INPUT RECORDS →
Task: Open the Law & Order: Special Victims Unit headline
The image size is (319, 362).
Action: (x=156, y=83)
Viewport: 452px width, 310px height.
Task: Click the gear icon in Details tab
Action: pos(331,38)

PROBLEM DETAILS →
The whole listing above should be output again exactly.

THE COMPLETED TASK →
Task: Open the Law & Order: Special Victims Unit headline
The image size is (319, 362).
Action: (x=156, y=83)
Viewport: 452px width, 310px height.
Task: Click the gear icon in Details tab
Action: pos(331,38)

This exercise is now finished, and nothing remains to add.